It is no longer enough to simply buy servers. Why? Not because you can never have enough servers, or blades, or workstations; but because you can never have enough computing power! If you don't agree with this statement, you should stop reading the rest of this article, and go and do something more valuable with your time!
Management of compute-resources has become exponentially more challenging as the sheer number of resources is increasing and the complexity of these resources is becoming less transparent. Resources are becoming more complex as accelerator technologies such as GPU and FPGA becoming more prevalent and multi-core processors such as the IBM Cell are throwing a curved ball to the developers with the concept of heterogeneous multi-core processor.
From the business side of things, requirements keep coming in and demands are more complex; new Quality of Service (QoS) requirements, new response time requirement, and so forth. How did we get here? Where are we going from here and how can we get there? One thing is for sure and that is the fact that there is no "magic." It's a process and we have to go every step of this [5-step] process in order to come out on top. Assuming that "on top" of your game is where you want to be!
The Five Stages
What are these five stages that I am referring to?
- Chaos: Bunch of servers
- Organized Chaos: Management of servers; Grid Computing
- Uniformity: Focusing on performance; Cluster Computing
- Understanding: Focusing on scalability and business needs; Utility Computing
- Order: Seamlessness and adaptation; Cloud and Adaptive Computing
Figure 1 further illustrates these five stages, and the rest of this article will be focused on explaining these five stages.
Figure 1: The five stages of datacenter management
First: There Was Chaos
The first goal for the IT part of any organization is "availability." Most of the time, this directly translates to the notion of buying two of everything and having a backup for every major system. Not much is done in terms of management or automation. When a server fails, the backup takes over. The problem with this approach is the fact that at most one could only achieve 50% utilization (one system at 100% utilization, one system waiting a failure at 0% utilization). The other flaw with this "server farm" approach is that the IT organization is mostly playing "catch up;" in other words, waiting for something to go wrong and then try to fix the problem. This is a reactive approach to the problem, and not proactive. What makes sense here is to be more proactive and add a layer of management to the infrastructure.
Grid: Chaos. Organized.
Why is Grid chaotic? The whole purpose of Grid is to increase utilization of the resources. This is achieved by effective management of the infrastructure. This comes at a great cost: availability! For an organization to choose Grid over a Server Farm, it must evaluate the trade-offs between availability vs. utilization.

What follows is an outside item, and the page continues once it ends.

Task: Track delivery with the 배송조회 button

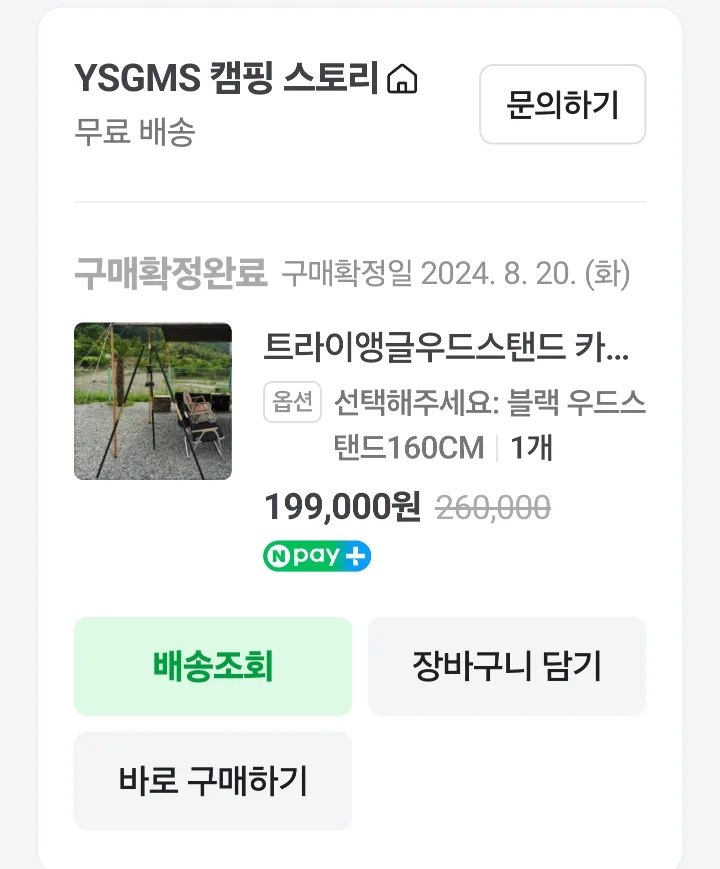Action: [213, 666]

A Grid infrastructure promises higher utilization of resources. These "resources" are the Disaster Recovery (DR) resources purchased in case of a primary node failure. The Grid starts utilizing those resources (albeit to achieve a better Quality of Service), but this means those resources are no longer immediately available in case of failure. The key phrase here being "immediately." Obviously, the proper Grid infrastructure can increase the utilization of the existing infrastructure, but we are focusing on the utilization of resources in a datacenter, and of a specific resource.
Grid does add a layer of provisioning and management to the infrastructure. The infrastructure is more proactive in that it has some capability to seek proper resources for a given job. In heterogeneous environments, this "seek and you shall find" mentality is very useful. This model can result in lower network efficiency, but having more resources are available at your fingertips will increase the quality of service (QoS).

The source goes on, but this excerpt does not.